LSHTM Director, Professor Peter Piot, said: “There is no doubt that Professor Cairncross’s work and influence has helped prevent millions of episodes of water, sanitation and hygiene-related illness in the developing world, saving innumerable lives and enabling countless numbers of people to enjoy better health from living in safer environments. We are delighted that his commitment to an area of health which is not the most glamorous subject has been honoured in this way. It is easy to forget this in the richest countries, where we take these things for granted. He has dedicated his life to seeing that these foundations of public health are put in place in the poorest countries and inspired generation after generation of students."
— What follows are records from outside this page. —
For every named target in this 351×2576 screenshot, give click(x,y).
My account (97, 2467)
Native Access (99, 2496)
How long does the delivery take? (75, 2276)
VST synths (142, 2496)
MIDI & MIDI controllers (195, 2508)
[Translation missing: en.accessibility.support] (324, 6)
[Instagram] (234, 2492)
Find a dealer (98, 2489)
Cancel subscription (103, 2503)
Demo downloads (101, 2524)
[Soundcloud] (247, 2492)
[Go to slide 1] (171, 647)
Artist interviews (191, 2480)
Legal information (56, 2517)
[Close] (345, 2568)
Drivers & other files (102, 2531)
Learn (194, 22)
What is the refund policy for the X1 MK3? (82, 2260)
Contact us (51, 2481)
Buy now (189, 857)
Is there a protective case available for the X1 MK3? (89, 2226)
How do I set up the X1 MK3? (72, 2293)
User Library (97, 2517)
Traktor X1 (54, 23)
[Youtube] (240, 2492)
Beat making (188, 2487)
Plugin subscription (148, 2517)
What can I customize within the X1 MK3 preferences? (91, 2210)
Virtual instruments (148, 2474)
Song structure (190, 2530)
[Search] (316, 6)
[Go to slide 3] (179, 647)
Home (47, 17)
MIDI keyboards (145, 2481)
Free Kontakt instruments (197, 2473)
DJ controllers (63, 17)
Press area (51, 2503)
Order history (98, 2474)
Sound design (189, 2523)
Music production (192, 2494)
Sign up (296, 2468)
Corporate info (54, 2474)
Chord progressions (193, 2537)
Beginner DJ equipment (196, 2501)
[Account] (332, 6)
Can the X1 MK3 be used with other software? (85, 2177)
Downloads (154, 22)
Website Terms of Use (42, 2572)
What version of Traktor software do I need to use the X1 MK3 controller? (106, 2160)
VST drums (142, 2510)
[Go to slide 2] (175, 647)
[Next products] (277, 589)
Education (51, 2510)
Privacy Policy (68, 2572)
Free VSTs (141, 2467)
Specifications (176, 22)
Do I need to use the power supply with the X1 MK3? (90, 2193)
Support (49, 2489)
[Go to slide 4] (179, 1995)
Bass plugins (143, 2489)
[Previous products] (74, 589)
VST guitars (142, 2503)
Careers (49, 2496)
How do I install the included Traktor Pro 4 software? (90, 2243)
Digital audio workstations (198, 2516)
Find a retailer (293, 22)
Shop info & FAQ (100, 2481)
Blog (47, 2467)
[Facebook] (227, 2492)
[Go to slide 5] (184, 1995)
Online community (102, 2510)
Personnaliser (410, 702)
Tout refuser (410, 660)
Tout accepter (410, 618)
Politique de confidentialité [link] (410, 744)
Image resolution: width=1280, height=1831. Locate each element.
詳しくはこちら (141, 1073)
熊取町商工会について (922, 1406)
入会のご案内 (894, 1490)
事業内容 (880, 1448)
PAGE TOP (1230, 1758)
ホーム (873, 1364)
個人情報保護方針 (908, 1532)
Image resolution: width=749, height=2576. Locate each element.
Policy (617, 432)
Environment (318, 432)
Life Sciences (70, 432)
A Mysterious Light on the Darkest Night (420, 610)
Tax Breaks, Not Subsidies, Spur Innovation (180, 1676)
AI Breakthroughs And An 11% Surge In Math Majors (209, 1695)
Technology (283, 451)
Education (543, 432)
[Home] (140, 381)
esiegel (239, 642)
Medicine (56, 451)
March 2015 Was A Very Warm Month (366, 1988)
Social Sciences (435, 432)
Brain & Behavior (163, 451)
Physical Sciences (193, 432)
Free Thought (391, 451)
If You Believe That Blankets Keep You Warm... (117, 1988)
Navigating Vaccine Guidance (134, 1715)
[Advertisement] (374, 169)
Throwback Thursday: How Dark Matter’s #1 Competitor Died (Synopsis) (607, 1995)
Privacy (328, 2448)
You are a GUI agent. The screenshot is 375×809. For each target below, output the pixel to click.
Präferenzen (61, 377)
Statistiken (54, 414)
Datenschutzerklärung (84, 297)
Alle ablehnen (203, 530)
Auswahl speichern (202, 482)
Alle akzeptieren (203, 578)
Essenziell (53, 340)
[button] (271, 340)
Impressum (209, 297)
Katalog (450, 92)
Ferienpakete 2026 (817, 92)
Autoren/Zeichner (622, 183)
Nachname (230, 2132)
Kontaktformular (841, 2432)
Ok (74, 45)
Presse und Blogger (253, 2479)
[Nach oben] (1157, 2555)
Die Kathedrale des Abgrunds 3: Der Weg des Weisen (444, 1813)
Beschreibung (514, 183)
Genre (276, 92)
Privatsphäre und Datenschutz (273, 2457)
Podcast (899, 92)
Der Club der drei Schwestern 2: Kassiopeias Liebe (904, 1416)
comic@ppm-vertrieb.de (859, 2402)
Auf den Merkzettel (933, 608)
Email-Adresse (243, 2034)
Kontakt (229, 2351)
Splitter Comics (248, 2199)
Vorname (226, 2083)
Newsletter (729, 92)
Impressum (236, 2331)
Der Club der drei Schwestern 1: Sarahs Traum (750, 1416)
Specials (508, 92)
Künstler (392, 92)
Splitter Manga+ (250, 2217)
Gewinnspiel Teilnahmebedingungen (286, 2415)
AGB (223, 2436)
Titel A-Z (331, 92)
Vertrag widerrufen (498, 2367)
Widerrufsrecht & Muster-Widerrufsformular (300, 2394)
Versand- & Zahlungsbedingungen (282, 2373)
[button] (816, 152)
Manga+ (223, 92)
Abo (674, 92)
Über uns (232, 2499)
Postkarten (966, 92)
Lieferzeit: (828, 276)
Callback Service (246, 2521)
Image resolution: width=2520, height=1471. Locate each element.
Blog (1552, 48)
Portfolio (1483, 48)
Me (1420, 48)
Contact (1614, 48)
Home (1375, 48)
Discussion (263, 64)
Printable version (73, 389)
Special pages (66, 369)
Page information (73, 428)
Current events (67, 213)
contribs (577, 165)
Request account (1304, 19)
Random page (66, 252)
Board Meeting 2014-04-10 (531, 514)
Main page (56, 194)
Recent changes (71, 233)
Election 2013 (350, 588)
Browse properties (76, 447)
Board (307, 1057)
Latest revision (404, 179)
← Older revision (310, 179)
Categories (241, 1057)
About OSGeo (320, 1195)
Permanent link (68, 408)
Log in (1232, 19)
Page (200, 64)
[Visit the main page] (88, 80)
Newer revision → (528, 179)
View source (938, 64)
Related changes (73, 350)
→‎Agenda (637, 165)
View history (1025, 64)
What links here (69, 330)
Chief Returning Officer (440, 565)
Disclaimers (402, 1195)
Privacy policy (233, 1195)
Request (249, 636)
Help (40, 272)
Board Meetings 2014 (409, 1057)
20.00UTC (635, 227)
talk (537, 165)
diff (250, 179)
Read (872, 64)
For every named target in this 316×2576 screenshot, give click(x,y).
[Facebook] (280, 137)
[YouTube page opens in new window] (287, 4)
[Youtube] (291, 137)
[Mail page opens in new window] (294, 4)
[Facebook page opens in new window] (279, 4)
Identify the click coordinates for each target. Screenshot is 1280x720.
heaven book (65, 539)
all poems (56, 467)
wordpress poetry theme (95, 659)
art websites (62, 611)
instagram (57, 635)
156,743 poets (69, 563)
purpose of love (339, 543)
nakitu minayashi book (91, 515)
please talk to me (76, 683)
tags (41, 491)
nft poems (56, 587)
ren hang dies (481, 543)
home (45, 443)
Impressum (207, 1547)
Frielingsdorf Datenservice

His citation reads: “Professor Sandy Cairncross has probably done more in the last 30 years to save lives and improve living standards in developing countries by advancing the neglected field of sanitation and hygiene than anyone else in the field. As a result of his influence many more people in the developing world have survived to enjoy better health from living in safer environments. “

Clarissa Brocklehurst, Chief of Water, Sanitation and Hygiene at UNICEF, said: "UNICEF welcomes the recognition Sandy Cairncross is receiving through this award. Sandy has been a tireless advocate of water, sanitation and hygiene and has done so much to shine the light of science onto the diseases that steal the lives of children when sanitation and water supply are lacking. I have personally learned a great deal from Sandy, am grateful for his commitment, and am honoured to have worked with him.”

WaterAid chief executive Barbara Frost said: "Sandy brought wisdom, quiet good sense and science to the WaterAid Board. His research into public health and hygiene has shaped and guided our work.”

Prof Cairncross, who completed a PhD in soil mechanics at the University of Cambridge, has worked at the School for more than 25 years. He currently leads the Environmental Health Group and the Hygiene Centre at LSHTM and is Research Director of the Department for International Development-funded SHARE Consortium, a £10 million five-year programme on sanitation and hygiene.